WHAT TO DO: Reproduce exactly, and only, the lines below from the one containing "Ταξίδια (18, 2410)" through the one containing "Καιρός (100, 2356)".

── SUPPLIED RECORDS

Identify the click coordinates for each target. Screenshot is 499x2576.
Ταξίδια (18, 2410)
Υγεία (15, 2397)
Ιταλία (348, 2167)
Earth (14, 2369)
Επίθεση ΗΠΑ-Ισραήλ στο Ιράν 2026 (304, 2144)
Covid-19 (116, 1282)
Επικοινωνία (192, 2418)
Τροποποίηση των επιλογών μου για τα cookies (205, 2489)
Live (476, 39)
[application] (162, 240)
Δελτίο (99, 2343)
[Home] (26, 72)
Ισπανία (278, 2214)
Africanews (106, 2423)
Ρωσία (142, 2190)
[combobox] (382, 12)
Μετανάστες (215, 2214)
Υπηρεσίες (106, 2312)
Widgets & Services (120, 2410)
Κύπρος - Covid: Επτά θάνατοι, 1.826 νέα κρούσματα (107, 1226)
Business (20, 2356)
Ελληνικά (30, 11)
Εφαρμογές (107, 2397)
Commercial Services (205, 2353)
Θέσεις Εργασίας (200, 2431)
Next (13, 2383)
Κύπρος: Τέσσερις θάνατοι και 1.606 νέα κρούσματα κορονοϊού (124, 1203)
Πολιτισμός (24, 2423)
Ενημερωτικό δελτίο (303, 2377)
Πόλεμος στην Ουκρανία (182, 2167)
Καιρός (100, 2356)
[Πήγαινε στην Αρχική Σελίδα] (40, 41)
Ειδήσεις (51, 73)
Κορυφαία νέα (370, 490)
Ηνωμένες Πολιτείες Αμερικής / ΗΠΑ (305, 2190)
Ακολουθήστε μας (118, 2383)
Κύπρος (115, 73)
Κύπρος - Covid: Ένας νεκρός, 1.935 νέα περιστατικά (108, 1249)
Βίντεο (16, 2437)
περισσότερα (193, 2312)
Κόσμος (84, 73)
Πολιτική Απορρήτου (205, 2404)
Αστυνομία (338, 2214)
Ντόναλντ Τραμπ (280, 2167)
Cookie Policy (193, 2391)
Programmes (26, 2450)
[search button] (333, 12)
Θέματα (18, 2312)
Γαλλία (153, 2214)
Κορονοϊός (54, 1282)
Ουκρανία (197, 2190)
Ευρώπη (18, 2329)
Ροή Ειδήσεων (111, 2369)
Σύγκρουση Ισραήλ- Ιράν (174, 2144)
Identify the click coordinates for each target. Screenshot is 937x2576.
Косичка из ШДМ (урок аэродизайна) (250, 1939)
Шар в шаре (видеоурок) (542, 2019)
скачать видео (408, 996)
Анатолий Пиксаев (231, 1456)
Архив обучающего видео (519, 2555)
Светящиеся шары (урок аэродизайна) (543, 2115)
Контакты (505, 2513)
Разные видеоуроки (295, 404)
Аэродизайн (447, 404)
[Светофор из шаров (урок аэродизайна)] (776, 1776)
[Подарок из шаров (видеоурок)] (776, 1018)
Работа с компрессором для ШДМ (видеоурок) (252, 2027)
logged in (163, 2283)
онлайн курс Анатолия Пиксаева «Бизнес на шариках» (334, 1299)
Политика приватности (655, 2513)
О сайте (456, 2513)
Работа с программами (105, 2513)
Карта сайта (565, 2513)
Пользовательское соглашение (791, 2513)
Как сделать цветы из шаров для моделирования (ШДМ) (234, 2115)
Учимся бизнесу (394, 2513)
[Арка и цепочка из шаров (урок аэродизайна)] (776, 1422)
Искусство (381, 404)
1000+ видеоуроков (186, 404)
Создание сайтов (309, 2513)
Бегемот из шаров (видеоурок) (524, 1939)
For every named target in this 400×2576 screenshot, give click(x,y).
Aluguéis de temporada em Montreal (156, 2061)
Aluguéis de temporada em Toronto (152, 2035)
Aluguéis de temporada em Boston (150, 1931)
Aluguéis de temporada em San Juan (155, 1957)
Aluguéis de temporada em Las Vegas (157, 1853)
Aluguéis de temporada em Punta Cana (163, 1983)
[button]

────

EXERCISE SOLUTION:
Ταξίδια (18, 2410)
Υγεία (15, 2397)
Ιταλία (348, 2167)
Earth (14, 2369)
Επίθεση ΗΠΑ-Ισραήλ στο Ιράν 2026 (304, 2144)
Covid-19 (116, 1282)
Επικοινωνία (192, 2418)
Τροποποίηση των επιλογών μου για τα cookies (205, 2489)
Live (476, 39)
[application] (162, 240)
Δελτίο (99, 2343)
[Home] (26, 72)
Ισπανία (278, 2214)
Africanews (106, 2423)
Ρωσία (142, 2190)
[combobox] (382, 12)
Μετανάστες (215, 2214)
Υπηρεσίες (106, 2312)
Widgets & Services (120, 2410)
Κύπρος - Covid: Επτά θάνατοι, 1.826 νέα κρούσματα (107, 1226)
Business (20, 2356)
Ελληνικά (30, 11)
Εφαρμογές (107, 2397)
Commercial Services (205, 2353)
Θέσεις Εργασίας (200, 2431)
Next (13, 2383)
Κύπρος: Τέσσερις θάνατοι και 1.606 νέα κρούσματα κορονοϊού (124, 1203)
Πολιτισμός (24, 2423)
Ενημερωτικό δελτίο (303, 2377)
Πόλεμος στην Ουκρανία (182, 2167)
Καιρός (100, 2356)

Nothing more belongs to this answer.